Season 1: Entertaining in a daring yet cheesy sort of way even though it cries out for less of a comic touch and more darkness/substance
The Play for Today had enough about it to interest me in following on through season 1 of Gangsters for reasons beyond geography (I have lived in the location for this series, Birmingham, for the last 10 years). On the face of it, the show offered grit and drama, a view of an increasingly multicultural Britain that would have been unseen on the nation's television screens at this period in time. The nudity, inter-racial relationships and lack of "good" characters also suggested that it would seek to push the boundaries of conventional television drama of the time. In this regard history tells us that the series succeeded in doing this as it was not only controversial but also popular and certainly watching season 1 gives you the impression that you are watching something that was of cultural importance back in the mid-1970's.
However that is also sadly the problem with it the fact that it is so undeniably dated to this period in almost every regard. Of course this is not a totally fair criticism to level at something that and to an extent I was fine with accepting certain things about it being dated. Costumes, attitudes, Birmingham; all these sorts of things were part of the appeal as it put the story in a time and in a place. The production standards are a bit harder to accept though. The "sets" in the series practically wobble when people walk round and are made even worse by the contrast with the many external shots scenes in the real world. The visual style is a mix of the good and bad. On the good side, the hand-held style was pretty original for BBC TV and must have been greeted as such. Looking back though, this device is now used so often and so well that it does just look a bit like the BBC couldn't get access to a steadicam for the series suffice to say that this is not The Shield. These are all cosmetic things though and come with the period and what interested me more was the content because good content is good content no matter how much time passes.
In my review of the pilot I had said that I was hoping for some depth and grit to the characters something that I perhaps unfairly expecting thanks to the unreasonable expectations that watching The Wire tends to engender in people. I still wanted the show to do this but after a few episodes I settled into what is a deliberately "cinéma vérité" dive into an exaggerated world of violence, drugs, prostitution, revenge and corruption. Thinking in the context of the period, this must have been daring, adult and quite fun to revel in this "fictional" world without having to actually get into it or leave the safety of your home. Gangsters provides a deliberately provocative yet cheesy crime story. I say cheesy because, without much in the way of substance, it does become a constant parade of "depravity" and, without a tangible grit or darkness, it does tend towards the slightly comic or "entertaining". This approach didn't really work for me and, while I found it all quite amusing, I wouldn't say it engaged me and historical relevance or forgiveness isn't something I can keep in the fore while watching something. The vérité style also breaks up the narrative flow. In the background we have Khan using John to enter the criminal hierarchy to cut the head off this snake but it doesn't build this particularly well and this aspect seems as disjointed as the rest of it. This leaves the "get John Kline" thread to be the main one but this is also sporadic and doesn't build tension. The thread with Khan's affair was of interest due to the cultural aspect and also introducing a layer to his character but otherwise the story and characters just feel like they are being delivered with little interest in them or their world beyond the novelty/shock value of their seedy doings.
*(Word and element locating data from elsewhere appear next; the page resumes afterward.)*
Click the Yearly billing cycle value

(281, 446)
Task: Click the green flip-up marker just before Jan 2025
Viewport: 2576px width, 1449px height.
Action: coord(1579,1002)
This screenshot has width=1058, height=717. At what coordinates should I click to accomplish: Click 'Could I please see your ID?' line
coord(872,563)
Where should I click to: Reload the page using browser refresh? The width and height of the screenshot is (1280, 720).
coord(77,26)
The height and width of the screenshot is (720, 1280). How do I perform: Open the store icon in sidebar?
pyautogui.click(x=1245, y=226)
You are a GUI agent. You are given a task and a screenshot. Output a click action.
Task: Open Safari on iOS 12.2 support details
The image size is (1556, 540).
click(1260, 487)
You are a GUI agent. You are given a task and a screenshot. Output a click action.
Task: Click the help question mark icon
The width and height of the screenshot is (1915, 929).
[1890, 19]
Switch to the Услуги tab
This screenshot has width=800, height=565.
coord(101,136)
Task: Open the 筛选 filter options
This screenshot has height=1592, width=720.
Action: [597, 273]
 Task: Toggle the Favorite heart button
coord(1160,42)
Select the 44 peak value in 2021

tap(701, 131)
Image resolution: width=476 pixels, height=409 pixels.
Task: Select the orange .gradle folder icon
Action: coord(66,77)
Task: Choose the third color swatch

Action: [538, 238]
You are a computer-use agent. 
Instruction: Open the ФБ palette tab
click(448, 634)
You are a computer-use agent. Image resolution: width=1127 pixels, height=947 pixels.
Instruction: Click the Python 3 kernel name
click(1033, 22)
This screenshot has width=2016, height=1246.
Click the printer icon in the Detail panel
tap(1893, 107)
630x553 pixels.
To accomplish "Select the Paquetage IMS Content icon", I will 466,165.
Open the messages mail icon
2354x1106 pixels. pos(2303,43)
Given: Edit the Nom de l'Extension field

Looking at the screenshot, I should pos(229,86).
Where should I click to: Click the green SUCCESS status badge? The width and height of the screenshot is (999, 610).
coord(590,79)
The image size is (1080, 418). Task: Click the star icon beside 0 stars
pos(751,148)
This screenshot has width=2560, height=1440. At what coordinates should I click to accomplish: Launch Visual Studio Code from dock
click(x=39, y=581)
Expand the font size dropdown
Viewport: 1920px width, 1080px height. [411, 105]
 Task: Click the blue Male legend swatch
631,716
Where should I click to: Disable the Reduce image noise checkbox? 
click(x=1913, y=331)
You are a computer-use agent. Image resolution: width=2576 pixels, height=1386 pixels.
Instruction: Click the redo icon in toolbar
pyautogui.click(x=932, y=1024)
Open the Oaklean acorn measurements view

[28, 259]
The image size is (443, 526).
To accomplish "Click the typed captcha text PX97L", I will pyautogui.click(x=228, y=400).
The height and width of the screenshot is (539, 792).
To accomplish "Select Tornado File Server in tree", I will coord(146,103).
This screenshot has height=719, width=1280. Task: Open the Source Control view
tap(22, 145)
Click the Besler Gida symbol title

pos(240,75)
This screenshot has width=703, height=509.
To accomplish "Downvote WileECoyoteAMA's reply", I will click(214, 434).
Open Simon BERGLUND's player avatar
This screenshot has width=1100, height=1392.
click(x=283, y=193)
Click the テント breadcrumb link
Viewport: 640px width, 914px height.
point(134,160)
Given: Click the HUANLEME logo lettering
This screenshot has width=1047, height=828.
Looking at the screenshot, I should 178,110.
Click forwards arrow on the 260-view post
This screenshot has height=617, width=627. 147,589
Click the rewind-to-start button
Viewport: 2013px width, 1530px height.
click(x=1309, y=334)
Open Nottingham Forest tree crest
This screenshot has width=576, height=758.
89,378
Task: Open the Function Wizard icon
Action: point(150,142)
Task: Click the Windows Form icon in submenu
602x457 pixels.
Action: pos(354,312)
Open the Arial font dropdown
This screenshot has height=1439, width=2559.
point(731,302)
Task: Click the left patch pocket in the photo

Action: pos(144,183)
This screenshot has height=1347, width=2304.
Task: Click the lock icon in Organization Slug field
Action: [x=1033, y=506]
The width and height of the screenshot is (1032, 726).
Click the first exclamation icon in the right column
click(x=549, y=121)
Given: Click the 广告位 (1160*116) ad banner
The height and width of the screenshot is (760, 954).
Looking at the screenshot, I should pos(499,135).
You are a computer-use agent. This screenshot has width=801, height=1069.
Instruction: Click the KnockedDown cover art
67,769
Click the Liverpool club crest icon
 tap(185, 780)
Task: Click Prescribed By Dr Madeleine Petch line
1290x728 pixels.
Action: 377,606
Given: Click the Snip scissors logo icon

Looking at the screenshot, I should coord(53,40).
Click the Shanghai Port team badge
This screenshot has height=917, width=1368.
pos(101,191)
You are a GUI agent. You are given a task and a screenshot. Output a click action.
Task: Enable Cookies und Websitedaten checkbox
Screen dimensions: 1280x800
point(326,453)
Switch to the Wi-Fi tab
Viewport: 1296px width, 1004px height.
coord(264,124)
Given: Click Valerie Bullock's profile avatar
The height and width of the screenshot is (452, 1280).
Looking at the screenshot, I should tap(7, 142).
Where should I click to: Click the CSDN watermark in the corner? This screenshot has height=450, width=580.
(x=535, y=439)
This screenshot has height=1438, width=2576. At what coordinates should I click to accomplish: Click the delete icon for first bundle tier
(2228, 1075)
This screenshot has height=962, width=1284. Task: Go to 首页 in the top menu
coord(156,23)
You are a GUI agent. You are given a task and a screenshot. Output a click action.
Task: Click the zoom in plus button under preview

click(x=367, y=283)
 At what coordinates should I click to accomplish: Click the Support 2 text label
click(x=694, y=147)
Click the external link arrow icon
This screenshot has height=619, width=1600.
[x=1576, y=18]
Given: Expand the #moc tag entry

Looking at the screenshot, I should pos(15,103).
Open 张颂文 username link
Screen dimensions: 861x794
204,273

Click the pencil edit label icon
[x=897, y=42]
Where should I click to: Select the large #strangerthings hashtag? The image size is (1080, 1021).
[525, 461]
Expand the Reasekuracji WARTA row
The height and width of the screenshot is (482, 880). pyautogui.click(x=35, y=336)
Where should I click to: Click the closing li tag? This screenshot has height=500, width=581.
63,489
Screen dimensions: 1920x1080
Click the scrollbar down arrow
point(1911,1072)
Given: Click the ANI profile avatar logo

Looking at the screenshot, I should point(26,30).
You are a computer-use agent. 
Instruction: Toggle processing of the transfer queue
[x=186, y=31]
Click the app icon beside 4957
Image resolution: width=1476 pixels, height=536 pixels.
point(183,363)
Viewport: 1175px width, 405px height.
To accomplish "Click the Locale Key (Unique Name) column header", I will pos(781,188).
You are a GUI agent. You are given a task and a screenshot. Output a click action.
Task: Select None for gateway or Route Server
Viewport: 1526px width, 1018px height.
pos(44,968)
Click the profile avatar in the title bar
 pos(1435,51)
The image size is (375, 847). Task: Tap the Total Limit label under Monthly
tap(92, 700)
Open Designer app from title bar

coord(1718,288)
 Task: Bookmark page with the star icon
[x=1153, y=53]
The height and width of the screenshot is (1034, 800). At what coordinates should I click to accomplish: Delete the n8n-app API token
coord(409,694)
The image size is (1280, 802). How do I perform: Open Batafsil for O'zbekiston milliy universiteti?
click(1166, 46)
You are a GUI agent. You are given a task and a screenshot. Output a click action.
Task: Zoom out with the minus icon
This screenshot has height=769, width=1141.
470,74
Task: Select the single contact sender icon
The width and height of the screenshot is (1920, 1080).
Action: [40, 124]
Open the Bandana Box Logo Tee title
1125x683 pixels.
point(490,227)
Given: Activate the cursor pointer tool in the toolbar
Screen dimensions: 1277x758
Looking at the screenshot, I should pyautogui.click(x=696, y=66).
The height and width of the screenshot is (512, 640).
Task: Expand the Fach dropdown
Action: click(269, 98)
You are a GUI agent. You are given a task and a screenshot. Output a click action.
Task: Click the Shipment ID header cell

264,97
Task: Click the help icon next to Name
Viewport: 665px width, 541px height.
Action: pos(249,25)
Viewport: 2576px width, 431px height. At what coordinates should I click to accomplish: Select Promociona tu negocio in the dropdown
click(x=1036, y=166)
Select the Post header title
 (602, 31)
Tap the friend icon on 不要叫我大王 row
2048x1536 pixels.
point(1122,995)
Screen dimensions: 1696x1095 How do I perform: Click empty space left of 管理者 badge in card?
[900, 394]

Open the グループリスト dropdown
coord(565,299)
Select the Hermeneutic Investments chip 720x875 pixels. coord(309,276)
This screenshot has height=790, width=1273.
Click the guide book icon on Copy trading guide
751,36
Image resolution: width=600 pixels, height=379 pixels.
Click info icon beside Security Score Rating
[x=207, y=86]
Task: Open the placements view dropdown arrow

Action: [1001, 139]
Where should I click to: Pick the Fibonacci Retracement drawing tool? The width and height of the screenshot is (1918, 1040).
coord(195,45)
The cast are a real mix and mostly focus on being dangerous/seedy/tough/sexy* (*delete as appropriate). Colbourne manages to do well as Kline in so much as he is an anti-hero that doesn't repulse the audience. Khalil seems more able though as he has a better character and slightly more interesting material to work with. Cassidy continues her interesting character and exceeded my expectation by doing more than her material gave her. Parsons is a bit vampish but suits the "larger than life" narrative. Barber is good value as one of the main villains but unfortunately his material is a bit too comic for my taste and he loses menace as a result. I like the way Jaffrey oozes his way across the screen in his character one I hope the second season develops. Bolton is very good and the realist person in the show a shame that she is very much on the sidelines for the majority. Although the series doesn't force the locations out, I did enjoy the Birmingham settings particularly a scene in Moseley Baths swimming pool, a few 100 meters from my flat!
Gangsters is best watched in the context in which it was screened because then you can accept all the weaknesses it has. I was born the year it first screened so I found this hard to do and instead I was left with dated production values, a lack of grit and depth, wooden sets and a vérité style that doesn't really work as well as similar modern uses do. It did still entertain me in a sort of dated rather cheesy way even if my longing for real darkness (as opposed to shocking content) or more development never went away. Season two awaits and I don't think that season one was strong enough to make me excited about "more of the same" but we'll see.